This guide explains how to perform Human-in-the-Loop (HITL) evaluations of your prompt’s performance.
Prompt
In this example, we have a simple prompt that asks the LLM to generate a joke. We want users to be able to evaluate the quality of the joke and provide feedback.
---
provider: Latitude
model: gpt-4o-mini
temperature: 0.7
---
Please tell me a joke about cats.
How does this work?
In this scenario, we use OpenAI’s API directly to run the prompt defined in Latitude. We retrieve the prompt using Latitude’s SDK, display the messages, and send them to the OpenAI API.
Once the model completes its response, we upload a log to our prompt in Latitude, which you can view in the prompt’s logs section.

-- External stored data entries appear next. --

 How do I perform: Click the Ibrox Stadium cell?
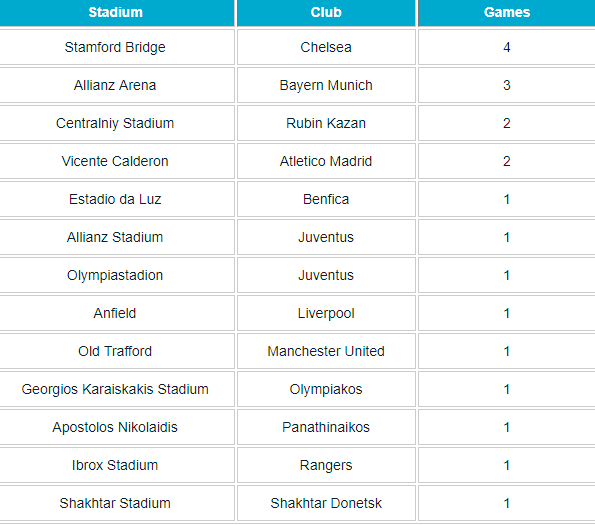coord(117,465)
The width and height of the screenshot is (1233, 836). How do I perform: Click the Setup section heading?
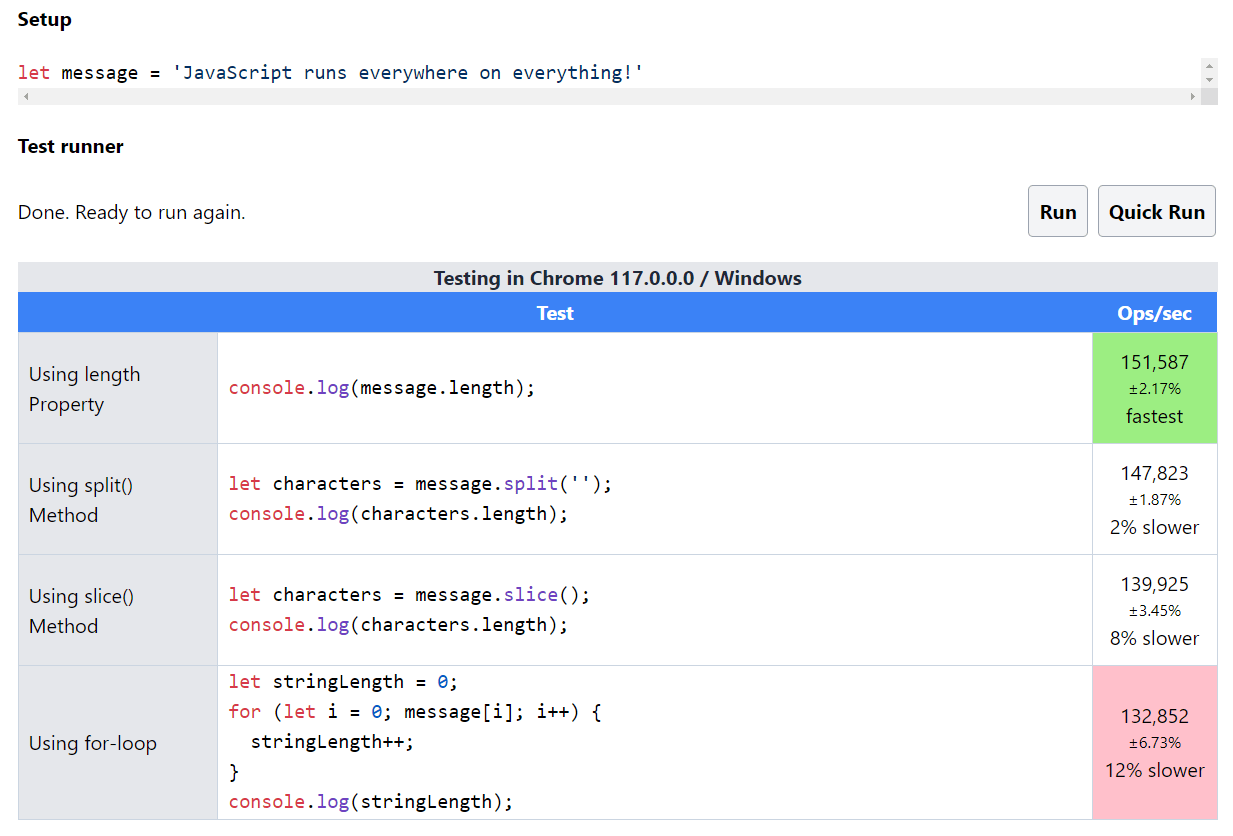tap(44, 19)
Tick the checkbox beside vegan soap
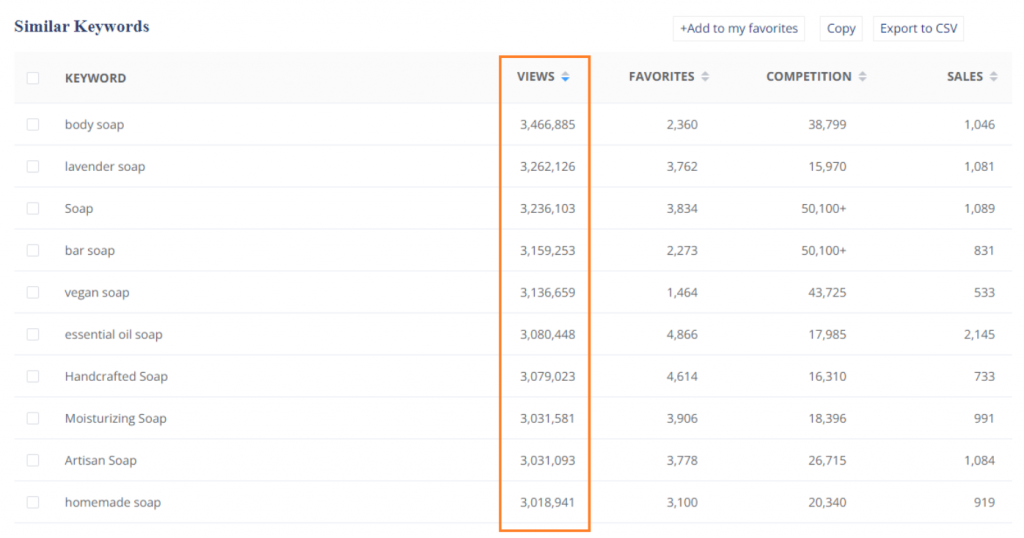Viewport: 1024px width, 538px height. (33, 293)
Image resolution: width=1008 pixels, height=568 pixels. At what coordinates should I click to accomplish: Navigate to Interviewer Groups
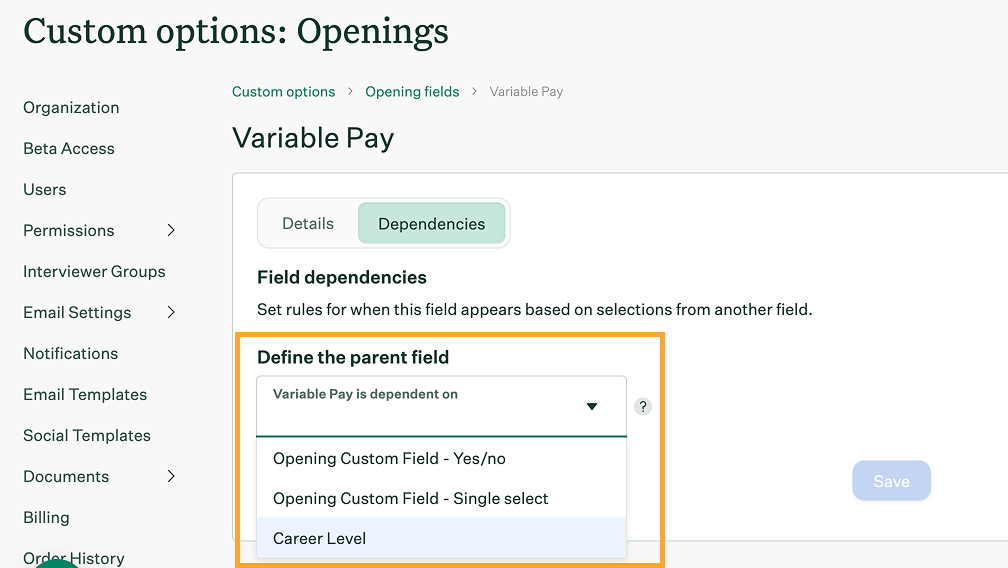click(x=94, y=272)
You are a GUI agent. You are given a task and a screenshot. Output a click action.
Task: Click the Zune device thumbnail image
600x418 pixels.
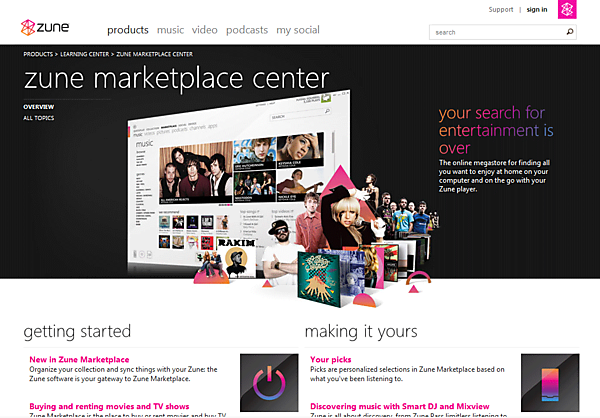[550, 382]
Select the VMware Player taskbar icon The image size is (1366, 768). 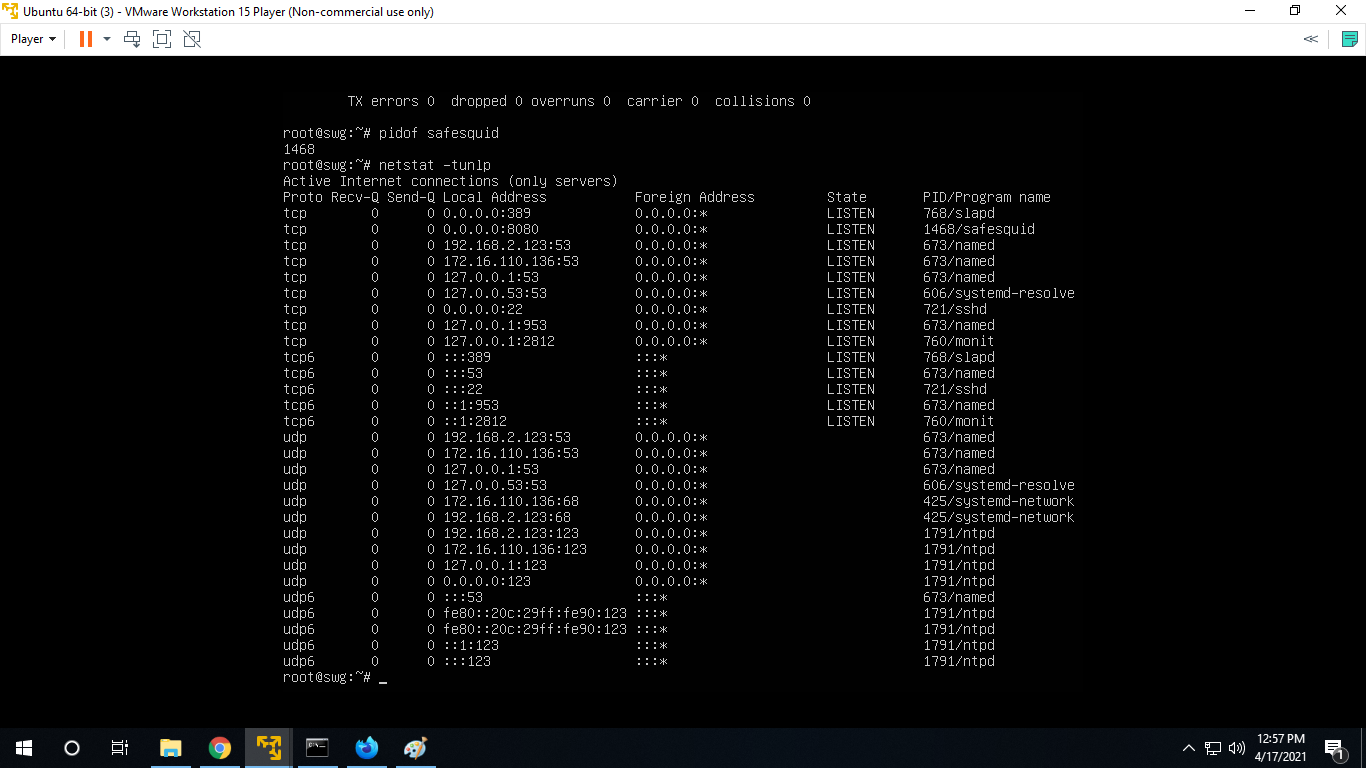pyautogui.click(x=268, y=747)
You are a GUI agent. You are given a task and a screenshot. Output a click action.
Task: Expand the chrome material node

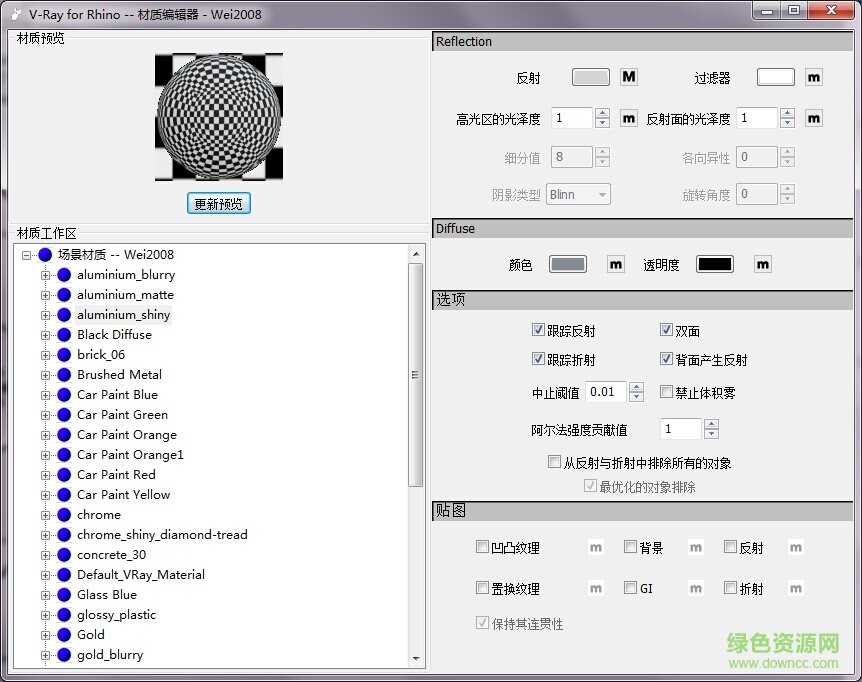pyautogui.click(x=47, y=514)
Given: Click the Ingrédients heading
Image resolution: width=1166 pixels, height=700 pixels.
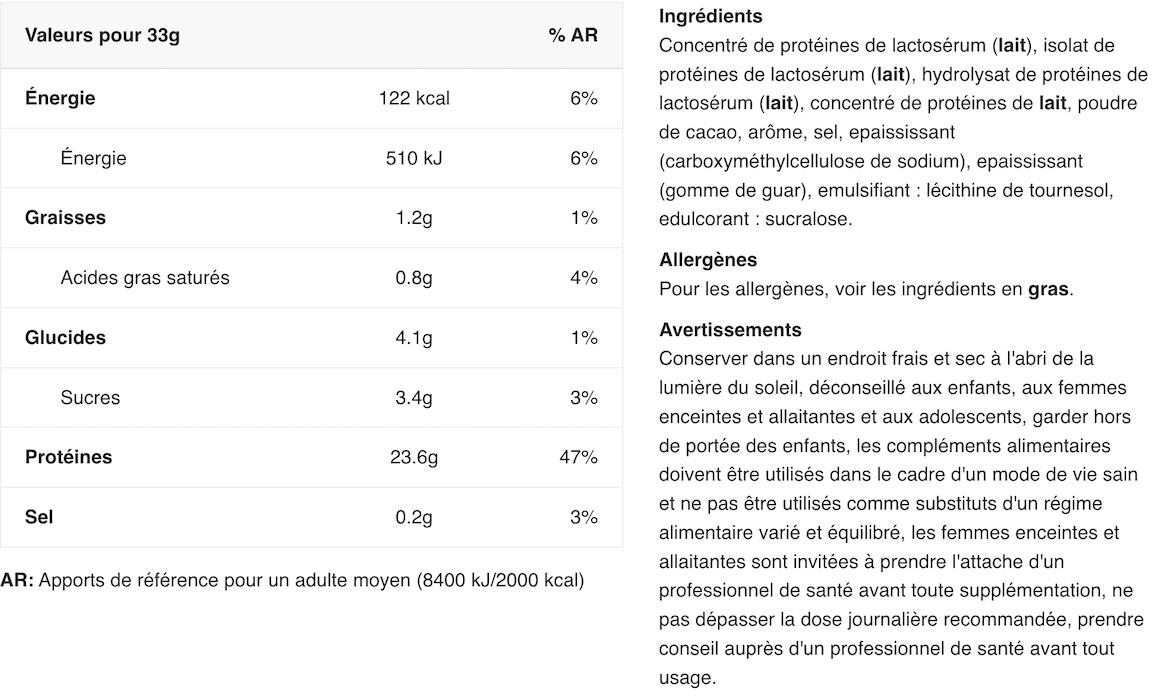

Finally, we annotate the log with the feedback received from the user. In this case, the user rates the joke on a scale from 1 to 5 and provides a reason for their rating.
You can learn more about HITL (Human-in-the-Loop) evaluations in our documentation.
Code examples
import { Latitude, Adapters } from '@latitude-data/sdk'
import OpenAI from 'openai'
// To run this example you need to create a evaluation on the prompt: `annontate-log/example`
// Info: https://docs.latitude.so/guides/evaluations/overview
const EVALUATION_UUID = 'YOUR_EVALUATION_UUID'
async function run() {
const sdk = new Latitude(process.env.LATITUDE_API_KEY, {
projectId: Number(process.env.PROJECT_ID),
versionUuid: 'live',
})
const openai = new OpenAI({ apiKey: process.env.OPENAI_API_KEY })
// Get the prompt from Latitude
const prompt = await sdk.prompts.get('annotate-log/example')
// Generate messages from the Latitude prompt
// These messages are valid OpenAI messages. Note that we passed the Adapters.openai
const { config, messages } = await sdk.prompts.render({
prompt: { content: prompt.content },
parameters: {},
adapter: Adapters.openai,
})
// Call OpenAI
const llmResponse = await openai.chat.completions.create({
// @ts-ignore
messages,
model: config.model as string,
})
const { uuid } = await sdk.logs.create('annotate-log/example', messages, {
response: llmResponse.choices[0].message.content,
})
// Score from 1 to 5 because the evaluation we created is of type `
// More info: https://docs.latitude.so/guides/evaluations/humans-in-the-loop
const result = await sdk.evaluations.annotate(uuid, 5, EVALUATION_UUID, {
reason: 'This is a good joke!',
})
console.log('Result:', JSON.stringify(result, null, 2))
}
run()